Problem to solve: Look below for the line that has "淄博 (696, 2002)". Set down the lines from there through the line that has "江苏 (831, 2002)", exactly as written.

[[ Data excerpts, beginning ]]

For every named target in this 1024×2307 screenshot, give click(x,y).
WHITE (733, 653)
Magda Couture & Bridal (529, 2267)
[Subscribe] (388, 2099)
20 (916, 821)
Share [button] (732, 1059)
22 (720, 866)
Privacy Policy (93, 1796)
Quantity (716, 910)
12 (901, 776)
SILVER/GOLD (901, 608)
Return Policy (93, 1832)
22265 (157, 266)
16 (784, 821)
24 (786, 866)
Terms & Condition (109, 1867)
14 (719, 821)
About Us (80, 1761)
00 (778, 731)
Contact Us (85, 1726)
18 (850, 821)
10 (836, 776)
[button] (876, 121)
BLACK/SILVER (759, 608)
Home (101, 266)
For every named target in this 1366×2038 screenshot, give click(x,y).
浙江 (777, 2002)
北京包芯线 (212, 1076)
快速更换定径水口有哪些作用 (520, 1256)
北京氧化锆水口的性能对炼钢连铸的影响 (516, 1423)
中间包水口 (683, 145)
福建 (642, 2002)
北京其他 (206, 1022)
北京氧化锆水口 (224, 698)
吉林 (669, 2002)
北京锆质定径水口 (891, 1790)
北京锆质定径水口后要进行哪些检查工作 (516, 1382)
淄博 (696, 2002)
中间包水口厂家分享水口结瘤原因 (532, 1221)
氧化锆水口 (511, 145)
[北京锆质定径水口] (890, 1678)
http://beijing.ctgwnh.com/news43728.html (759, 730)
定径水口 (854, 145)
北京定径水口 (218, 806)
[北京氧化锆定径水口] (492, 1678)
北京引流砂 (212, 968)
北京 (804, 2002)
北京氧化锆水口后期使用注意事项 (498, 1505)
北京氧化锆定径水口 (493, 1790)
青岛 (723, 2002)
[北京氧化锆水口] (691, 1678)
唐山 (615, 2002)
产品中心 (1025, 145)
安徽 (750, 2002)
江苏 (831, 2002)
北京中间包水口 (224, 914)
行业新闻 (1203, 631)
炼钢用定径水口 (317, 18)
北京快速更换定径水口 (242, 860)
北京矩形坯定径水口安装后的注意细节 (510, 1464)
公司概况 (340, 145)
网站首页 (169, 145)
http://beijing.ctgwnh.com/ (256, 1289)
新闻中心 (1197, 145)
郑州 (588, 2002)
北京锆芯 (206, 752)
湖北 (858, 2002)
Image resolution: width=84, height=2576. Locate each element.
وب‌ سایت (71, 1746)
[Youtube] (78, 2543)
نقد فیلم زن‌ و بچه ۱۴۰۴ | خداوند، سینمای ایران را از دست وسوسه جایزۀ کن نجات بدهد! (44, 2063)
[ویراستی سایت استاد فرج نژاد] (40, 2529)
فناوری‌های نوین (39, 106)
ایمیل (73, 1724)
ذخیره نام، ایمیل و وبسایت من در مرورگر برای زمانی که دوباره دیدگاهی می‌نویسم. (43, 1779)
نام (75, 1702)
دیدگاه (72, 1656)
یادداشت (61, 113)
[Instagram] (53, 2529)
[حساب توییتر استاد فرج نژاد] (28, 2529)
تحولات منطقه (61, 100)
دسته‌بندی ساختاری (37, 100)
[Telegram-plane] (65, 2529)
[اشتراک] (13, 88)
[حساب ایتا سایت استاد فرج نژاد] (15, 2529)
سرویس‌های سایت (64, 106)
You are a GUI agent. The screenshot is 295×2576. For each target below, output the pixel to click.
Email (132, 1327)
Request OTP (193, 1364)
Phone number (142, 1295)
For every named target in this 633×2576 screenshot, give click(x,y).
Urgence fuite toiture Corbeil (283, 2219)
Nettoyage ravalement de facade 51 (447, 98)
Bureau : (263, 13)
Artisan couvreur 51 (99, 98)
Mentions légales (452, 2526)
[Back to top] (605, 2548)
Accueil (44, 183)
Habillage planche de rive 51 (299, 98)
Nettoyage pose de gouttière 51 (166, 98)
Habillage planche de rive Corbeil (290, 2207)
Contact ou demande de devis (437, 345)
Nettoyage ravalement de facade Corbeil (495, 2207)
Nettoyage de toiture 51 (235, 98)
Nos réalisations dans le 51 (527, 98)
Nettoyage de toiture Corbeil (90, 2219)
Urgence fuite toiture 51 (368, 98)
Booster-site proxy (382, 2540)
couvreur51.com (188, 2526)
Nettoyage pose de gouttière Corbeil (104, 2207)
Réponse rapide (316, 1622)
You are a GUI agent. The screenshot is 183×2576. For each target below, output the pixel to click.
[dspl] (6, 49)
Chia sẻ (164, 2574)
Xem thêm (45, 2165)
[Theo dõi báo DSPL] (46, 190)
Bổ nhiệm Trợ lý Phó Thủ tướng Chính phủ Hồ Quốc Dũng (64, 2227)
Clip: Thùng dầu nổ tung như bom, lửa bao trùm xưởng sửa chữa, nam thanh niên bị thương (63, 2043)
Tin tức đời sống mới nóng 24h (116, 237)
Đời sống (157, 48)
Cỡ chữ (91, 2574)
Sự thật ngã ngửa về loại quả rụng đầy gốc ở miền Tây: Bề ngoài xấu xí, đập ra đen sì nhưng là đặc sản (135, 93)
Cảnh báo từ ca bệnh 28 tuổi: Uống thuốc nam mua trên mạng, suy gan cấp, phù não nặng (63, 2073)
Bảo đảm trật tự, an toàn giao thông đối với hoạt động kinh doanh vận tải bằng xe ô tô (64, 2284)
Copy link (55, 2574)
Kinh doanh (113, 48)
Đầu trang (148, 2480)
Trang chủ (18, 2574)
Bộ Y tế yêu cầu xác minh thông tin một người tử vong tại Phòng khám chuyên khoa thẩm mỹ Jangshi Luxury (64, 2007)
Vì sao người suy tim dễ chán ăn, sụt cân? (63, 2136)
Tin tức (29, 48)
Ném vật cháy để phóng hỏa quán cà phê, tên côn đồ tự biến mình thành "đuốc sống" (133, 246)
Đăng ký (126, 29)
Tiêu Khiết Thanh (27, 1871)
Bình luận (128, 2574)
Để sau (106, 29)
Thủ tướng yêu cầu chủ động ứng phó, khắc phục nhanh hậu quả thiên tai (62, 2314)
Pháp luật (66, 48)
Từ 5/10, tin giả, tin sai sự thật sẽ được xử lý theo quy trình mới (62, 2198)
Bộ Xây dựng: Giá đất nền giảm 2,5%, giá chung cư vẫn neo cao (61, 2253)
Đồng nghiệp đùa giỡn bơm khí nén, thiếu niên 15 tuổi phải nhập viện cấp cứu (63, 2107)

[[ Data excerpts, end ]]

Response to the task:
淄博 (696, 2002)
中间包水口厂家分享水口结瘤原因 (532, 1221)
氧化锆水口 (511, 145)
[北京锆质定径水口] (890, 1678)
http://beijing.ctgwnh.com/news43728.html (759, 730)
定径水口 (854, 145)
北京定径水口 (218, 806)
[北京氧化锆定径水口] (492, 1678)
北京引流砂 (212, 968)
北京 (804, 2002)
北京氧化锆水口后期使用注意事项 (498, 1505)
北京氧化锆定径水口 (493, 1790)
青岛 (723, 2002)
[北京氧化锆水口] (691, 1678)
唐山 (615, 2002)
产品中心 (1025, 145)
安徽 (750, 2002)
江苏 (831, 2002)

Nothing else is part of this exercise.